5 Investments Best Held In An IRA

It’s not how much you make that ultimately matters in wealth accumulation but how much you keep, and the amount of your gains that get lost to taxes are a major factor in your realized returns.

Thankfully, you don’t have to be a millionaire with an army of lawyers to effective game the tax code. Even the basic tools available to every American taxpayer, such as IRAs and Roth IRAs, can be wildly effective in lowering your tax burden and compounding your wealth at a much faster rate.

But as wonderful as an IRA or Roth IRA can be as a tax-free accumulation vehicle, we’re limited to contributions of just $5,500 per person per year ($6,500 if you are aged 50 or older). And worse, your ability to contribute to a Roth IRA gets phased out at higher income levels. So, if you’re aggressively saving for retirement, you’re going to have a large portion of your savings invested outside of an IRA or Roth IRA and subject to ravages of taxation.

This means we have to pick and choose which investments we put in our IRA or Roth IRA. And choosing poorly here can make a big difference to the lifestyle you can afford in retirement.

What Not to Buy in an IRA

Let’s start with what you shouldn’t put in an IRA or Roth IRA. Most obviously, this would include tax-free securities like municipal bonds. Any investor stupid enough to waste precious IRA funds on tax-free muni bonds should be taken out back and shot. Or at least sterilized.

The same is true of MLPs and other “special” stocks that create tax complications. Because MLPs can generate unrelated business taxable income (“UBTI”), they can create bizarre tax situations in which your IRA has to file its own tax return and pay taxes. And looking at the bigger picture, given that most MLP distributions are indefinitely tax deferred, there is no benefit to placing them in an IRA or Roth IRA. You’re effectively wasting precious IRA dollars.

Casting the net a little wider, I would say the same about tax-efficient index mutual funds or ETFs you intend to hold for the long-term.
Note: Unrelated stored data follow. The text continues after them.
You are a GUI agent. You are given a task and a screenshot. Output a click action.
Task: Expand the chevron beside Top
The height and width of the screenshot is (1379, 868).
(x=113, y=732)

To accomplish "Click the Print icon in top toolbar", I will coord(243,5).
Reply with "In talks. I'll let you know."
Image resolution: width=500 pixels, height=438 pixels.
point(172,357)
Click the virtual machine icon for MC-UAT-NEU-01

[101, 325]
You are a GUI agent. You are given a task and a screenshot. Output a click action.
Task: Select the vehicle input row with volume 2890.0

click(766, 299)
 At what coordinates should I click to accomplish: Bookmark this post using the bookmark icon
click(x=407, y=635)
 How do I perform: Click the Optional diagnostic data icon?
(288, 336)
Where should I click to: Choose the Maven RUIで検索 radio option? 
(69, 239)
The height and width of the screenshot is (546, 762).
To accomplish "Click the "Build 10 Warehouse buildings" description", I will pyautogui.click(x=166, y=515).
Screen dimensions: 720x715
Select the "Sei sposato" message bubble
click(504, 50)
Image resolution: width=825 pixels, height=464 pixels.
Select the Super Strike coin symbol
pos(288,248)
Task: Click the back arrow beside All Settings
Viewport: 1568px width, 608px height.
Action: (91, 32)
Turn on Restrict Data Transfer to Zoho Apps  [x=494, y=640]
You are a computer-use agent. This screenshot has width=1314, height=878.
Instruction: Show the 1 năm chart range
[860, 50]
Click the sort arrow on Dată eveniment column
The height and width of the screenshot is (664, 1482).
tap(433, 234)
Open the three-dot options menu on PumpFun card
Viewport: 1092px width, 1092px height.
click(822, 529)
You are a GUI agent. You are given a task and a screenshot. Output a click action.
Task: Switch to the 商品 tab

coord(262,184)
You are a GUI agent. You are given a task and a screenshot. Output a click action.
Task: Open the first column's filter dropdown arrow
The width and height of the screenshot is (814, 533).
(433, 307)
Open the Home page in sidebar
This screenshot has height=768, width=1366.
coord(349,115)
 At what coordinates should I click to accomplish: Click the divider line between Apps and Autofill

There’s just no point in putting them in an IRA. Portfolio turnover is minimal in index funds, so they generate very little in taxable income other than the dividend yield, which these days amounts to all of 2%. Plus, once you sell the funds to pay for your retirement expenses, you’re going to be paying ordinary income tax rates on the full amount of the funds withdrawn from an IRA, whereas you’d be paying the long-term capital gains tax rate on just your capital gains on a taxable mutual fund or ETF investment. (You wouldn’t pay taxes on monies withdrawn from a Roth IRA, but my point stands.)